Unprecedented rise in commodity prices affects margins
Gross profit grew 18.1% YoY to Rs. 7,969cr (+12.4% QoQ), however gross margin fell 540bps YoY to 47.9%, due to unprecedented inflation in key input commodities like edible oil, soap noodles, metallocene, BOPP and kraft paper. Subsequently, EBITDA rose 18.2% YoY to Rs. 5,102cr (+10.6% QoQ), with EBITDA margin falling by 330bps YoY to 30.7% (-390bps QoQ), further impacted by higher other expenses (+26.4% YoY, 18.7% QoQ).

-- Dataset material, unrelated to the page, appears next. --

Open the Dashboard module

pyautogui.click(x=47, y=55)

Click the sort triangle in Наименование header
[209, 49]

PAT up 12.7% YoY to Rs. 4,156cr (+12.4% QoQ), further dented by lower other income (-16.7% YoY) and higher taxes (+12.0% YoY, 12.9% QoQ).
Key Quarter highlights
* Stockist’s network, market coverage and direct outlet servicing at 1.7x, 1.5x and 1.1x to that of last year levels.

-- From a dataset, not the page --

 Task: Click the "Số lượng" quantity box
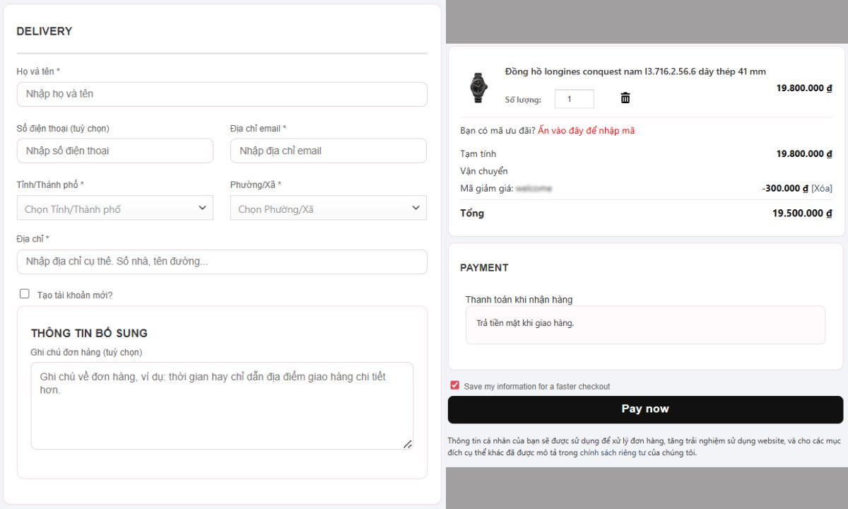coord(574,99)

* The e-commerce site “itcstore”, ensures on-demand access for customers to shop from over 700 FMCG products across 45 categories under one roof.
* The Company declared an interim dividend of Rs. 5.25 per share.
Valuation
ITC Ltd. delivered supreme performance across all operating segments in Q3FY22. Decline in Covid cases, accelerated vaccination, improvement in business environment with increased mobility, strong consumer demand and pick up in external trade will drive the performance of the company in future. Company’s focus on strategic cost management schemes, innovation and judicious pricing action will tackle unprecedented input cost inflation. With promising outlook, we reiterate our BUY rating on the stock with rolled forward TP of Rs. 291 using SOTP valuation.